Short answer: in your case, there should be no problems.
If you need impedance matching (high speed signals) the size/form of pads can have an influence on the signal quality. But as long as you're not in the field of RF (radio frequency) stuff or interconnects in the gigabit per second range, you probably don't have to care about that with pads. For I2C, CAN (where impedance matching becomes important but still, pads are not an issue), I2S, SPI and stuff: no issue.
Components must self center in reflow
If the pads are not the correct size and form, SMD components do not self center anymore. But that's only an issue if you want to do reflow solder
Small components (ceramic capacitors, resistors) have a tendency to "stand up" on one of the pads which can be influenced by the shape of the pad. Also, not a big issue with hand soldering because you need to push down on the component while soldering anyway.
Access to Signals
Don't rely on pads to access the signals. Start using testpoints (put them in the schematic already). It will benefit you greatly in the future if you get used to having test points for every signal on your board - nicely labeled and documented.

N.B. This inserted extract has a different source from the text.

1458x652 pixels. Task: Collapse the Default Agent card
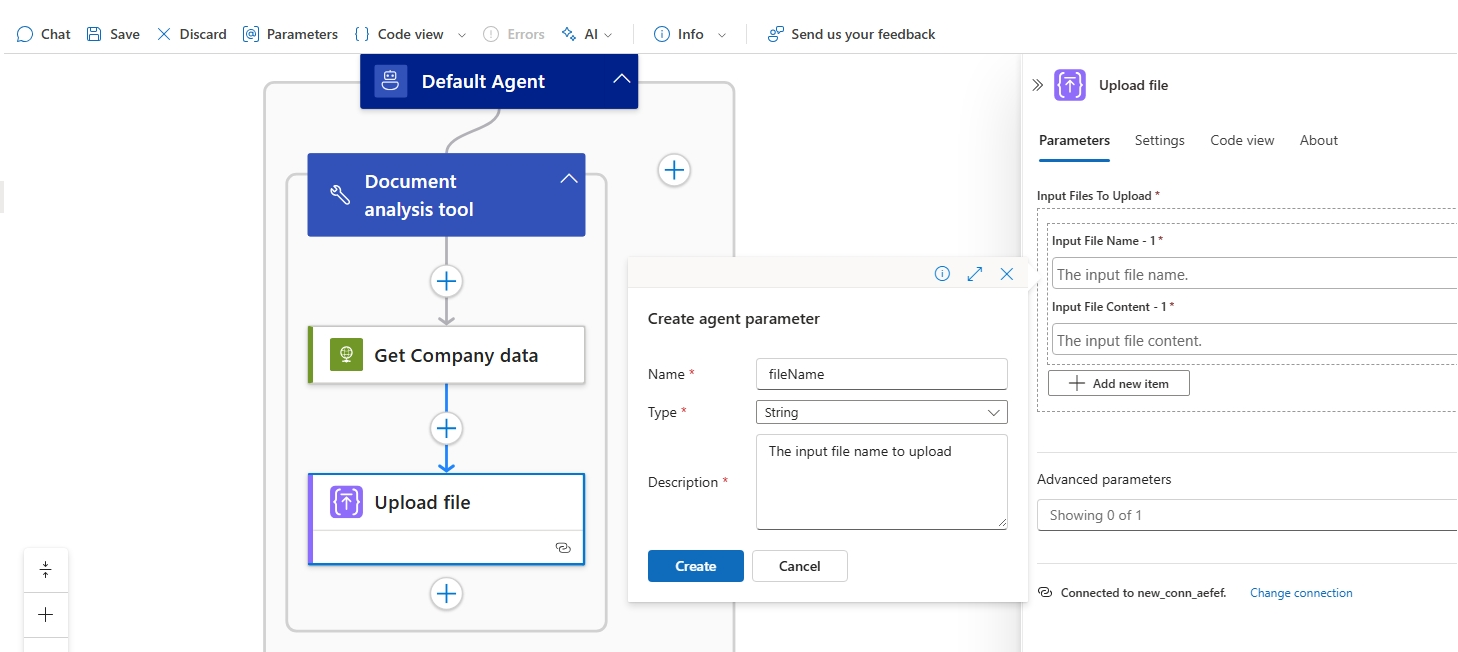coord(621,80)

Use LEDs as indicators on your board. Put indicator LEDs on every power rail. Put them on I/O lines (make sure that you don't exceed the load limitations of your components). Put them on TX/RX of your serial connections. Those LEDs don't have to be bright. Choose the resistor value so they just glow (way below 1mA per LED). It will make your life SO much easier when debugging stuff if you see an LED go out if a power rail is shorted. It's so nice to see if data is being transferred on RX/TX lines if you have communication issues. If you have an MCU also put a status LED on a GPIO line which you can blink with different patterns depending on what part of your software is running - it's a great help for debugging.